Anat began her architectural career as a designer and project architect specializing in residential redevelopment in the New York metropolitan area. There, she began crafting her expertise and passion for finding solutions for complex projects.
After several years in the Israeli air force, Anat returned to her childhood passion, and studied architecture at the Tel Aviv SADNA College of Architecture and Design. Upon graduating, Anat moved to New York to continue her studies at Pratt Institute where she received her Bachelor of Architecture (B.Arch.) degree.

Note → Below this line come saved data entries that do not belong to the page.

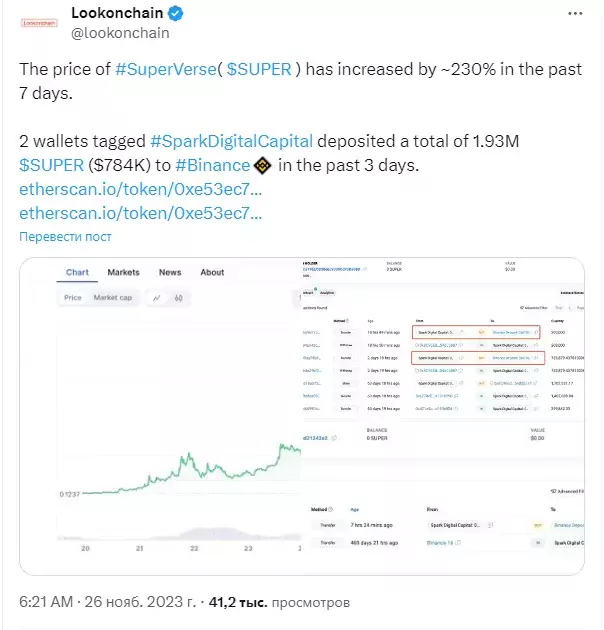Click the Lookonchain profile avatar
Image resolution: width=604 pixels, height=630 pixels.
[39, 23]
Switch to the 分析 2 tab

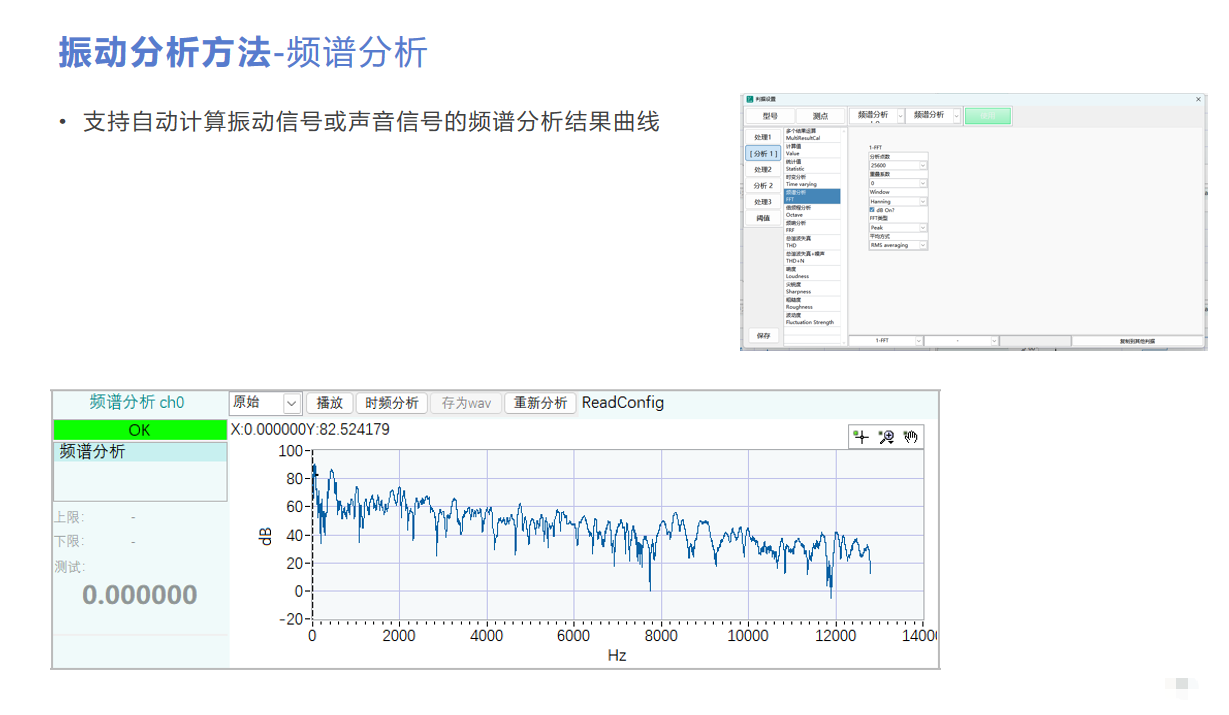coord(763,186)

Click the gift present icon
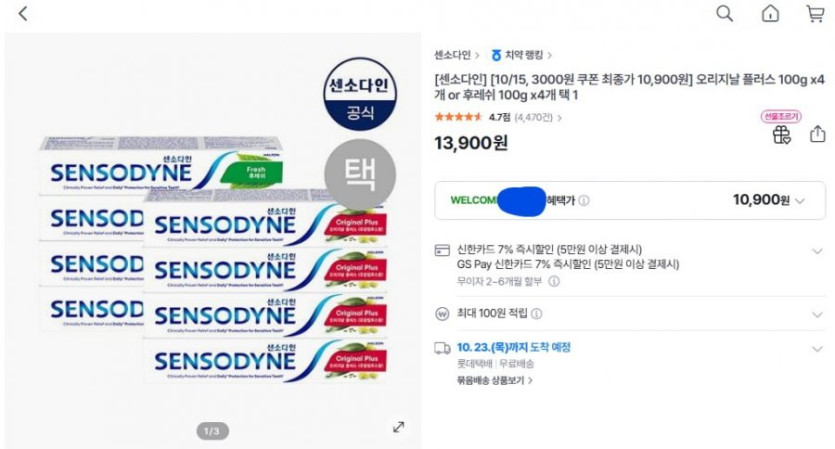tap(781, 135)
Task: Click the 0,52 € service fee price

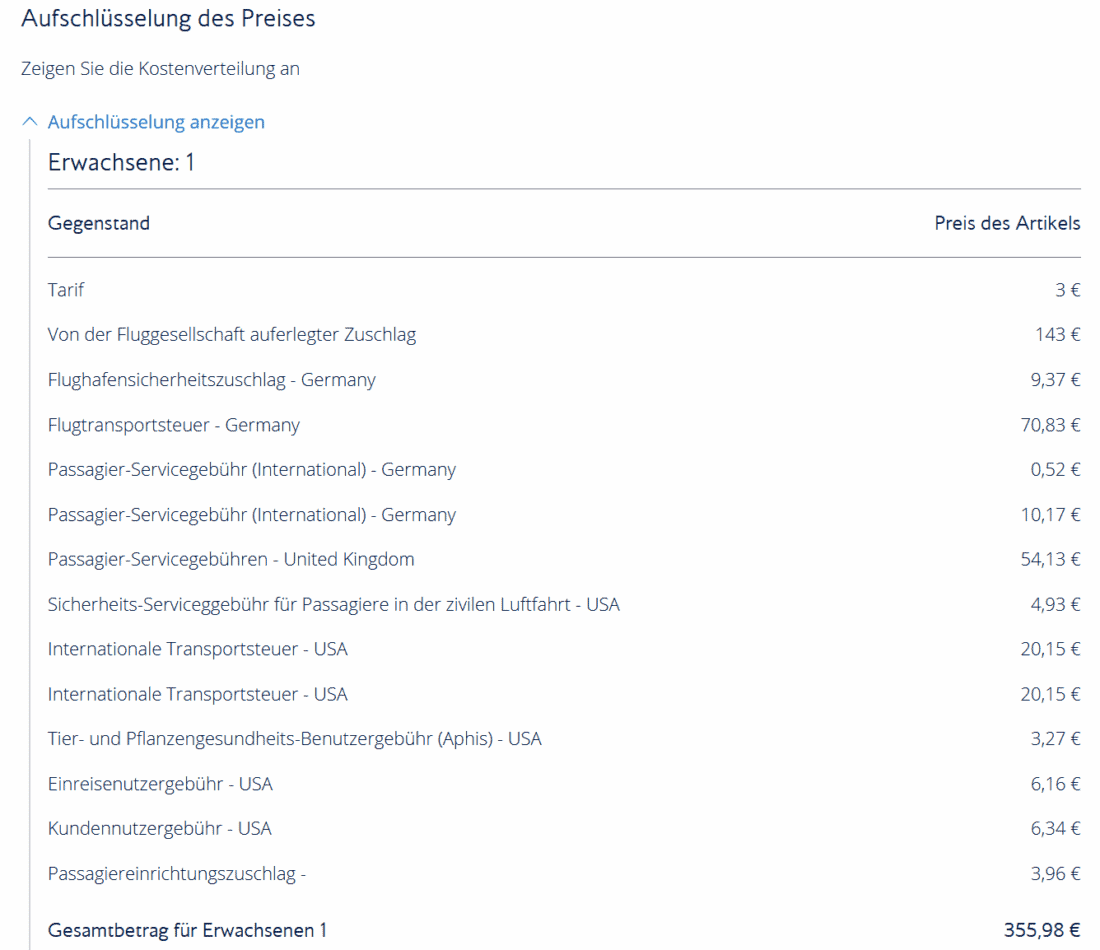Action: (x=1055, y=470)
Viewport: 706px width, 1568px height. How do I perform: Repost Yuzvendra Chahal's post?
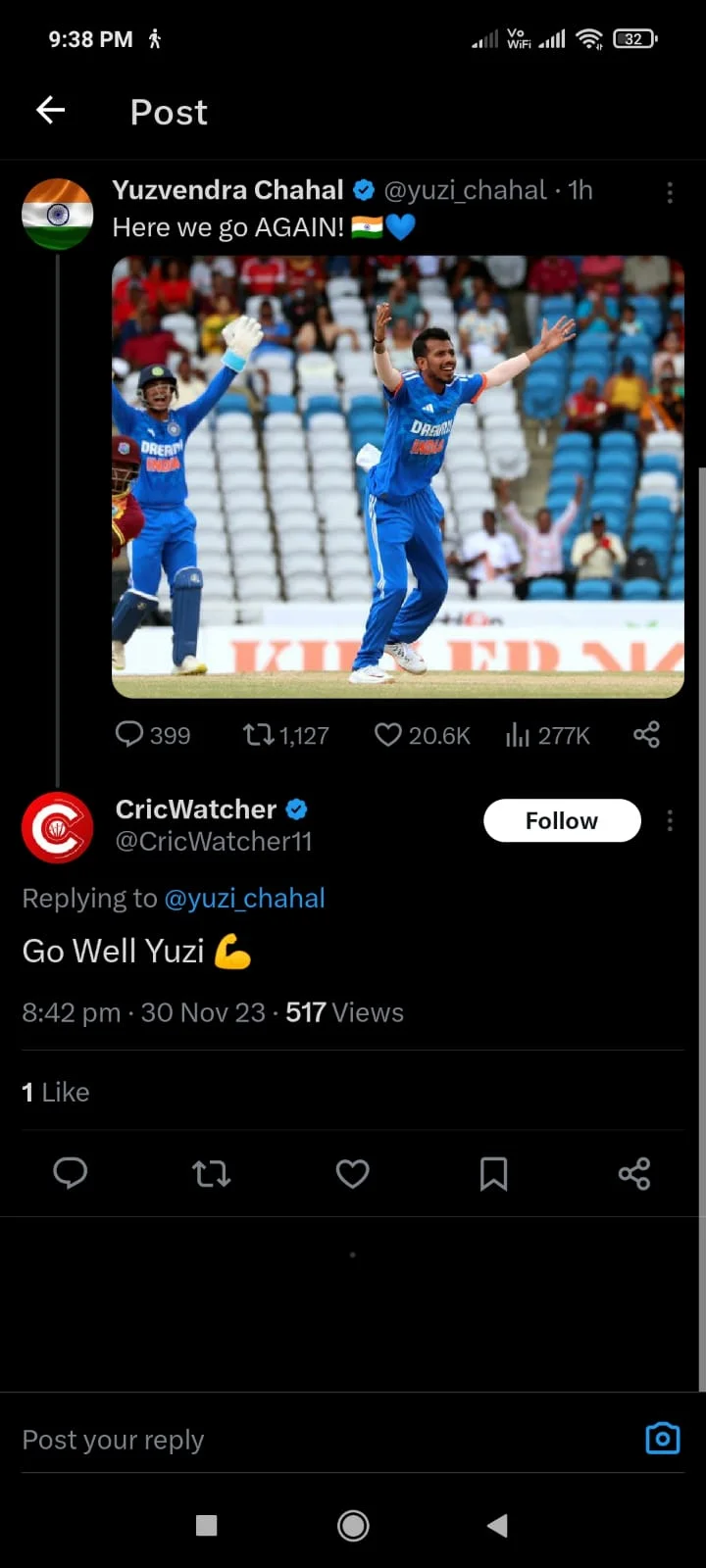(x=259, y=734)
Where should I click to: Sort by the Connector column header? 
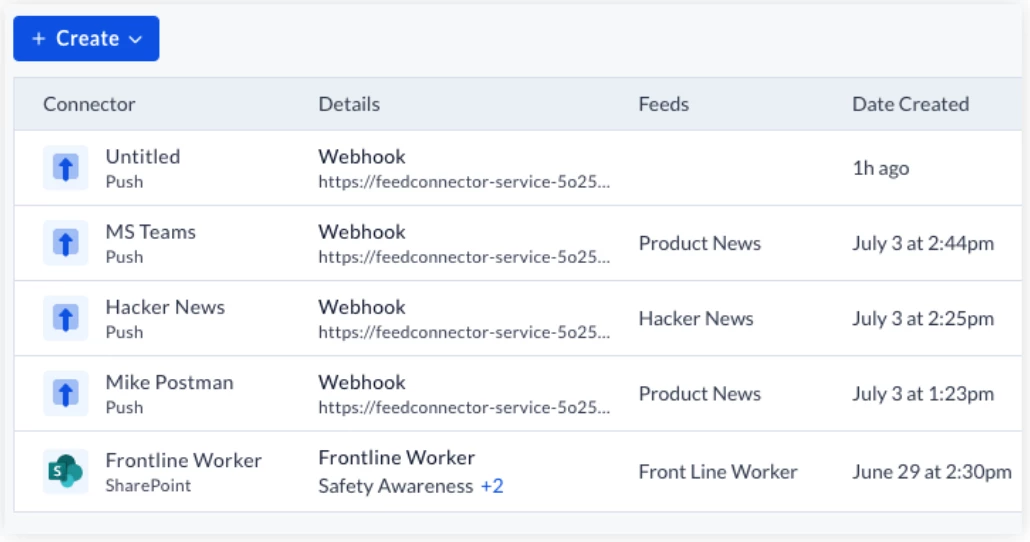tap(89, 104)
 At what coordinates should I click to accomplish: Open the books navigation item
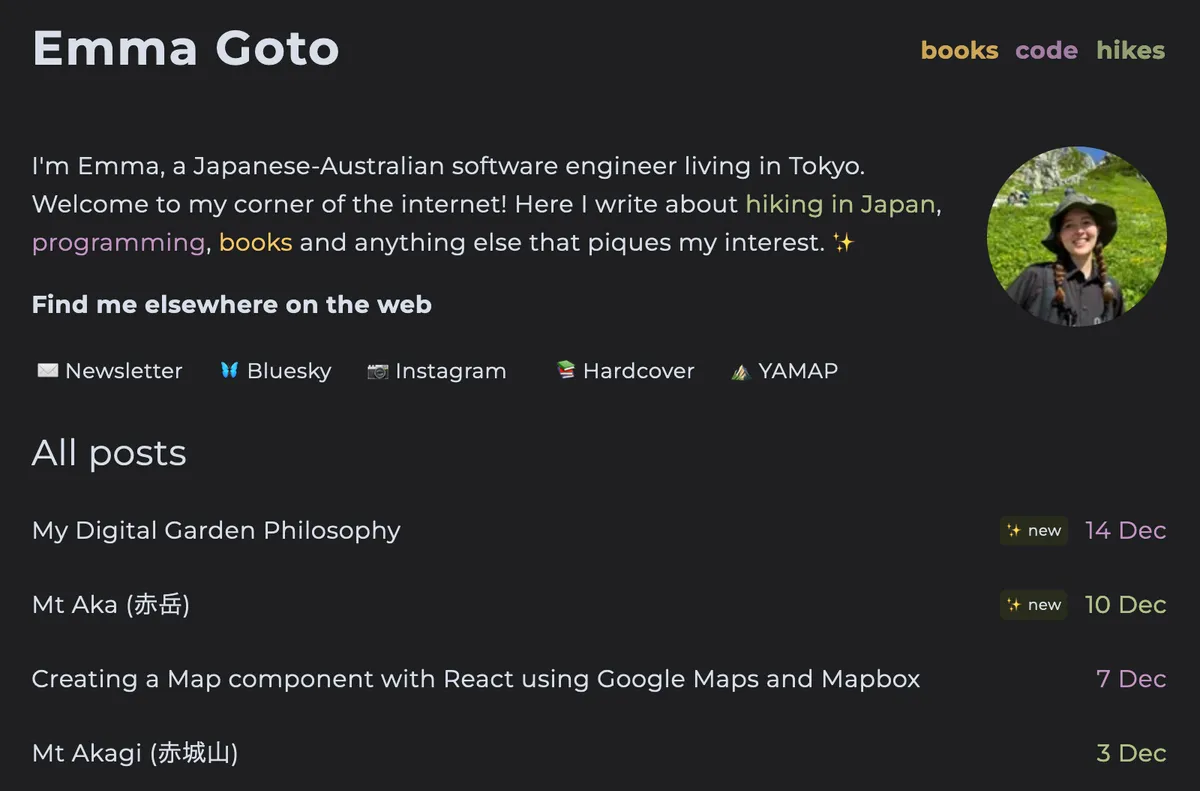coord(959,50)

Before founding Anat Soudry Architect, Anat worked on the renovation and conversion of the Plaza Hotel in NYC, an award-winning, non-for-profit supportive housing development for Common Ground in the Bronx, the Summit JCC synagogue expansion in Summit, NJ, as well as many high-end residential projects in the heart of New York City. Anat is now a registered architect in both NY and NJ states.
What inspires you?
Architecture affects both our conscious and unconscious, which is why people’s aspirations and how spaces move them is a big influencer in my designs. Observing habits, future needs and how different exposures and materials evoke different feelings. This together with how natural light travels into a space inspires me in everything I do. As Louis Kahn once said, "The sun does not realise how wonderful it is until after a room is made."
What do you think is the current challenge in residential architecture?
Extreme weather, flooding, power outages—all of these are becoming more and more frequent.
Basement and cellar spaces that used to be dry are now occasionally filling in with water and water leakage is becoming more frequent. When renovating existing buildings it is hard to address all these issues because the foundations and slabs are already in place. Going forward, understanding the water table fluctuation and the flood plain and the grading of the surrounding space will take center stage.
What will people be surprised to know about you?
During my time in the Israeli air force I trained as a meteorologist and later worked for a news channel as a weather forecaster. I am fascinated with weather and still analyse it in my free time. This stems from growing up in a hot climate (without an HVAC system). I was always conscious of the difference in temperature between south and north façade exposures, the finishes, furniture materials and colour choices, the front and backyard plantings - essentially all of the elements that had a huge impact on our comfort level and wellbeing in addition to aesthetic design choices.
What advice would you give your 20-year-old self?
There will always be something new in every project you will ever design.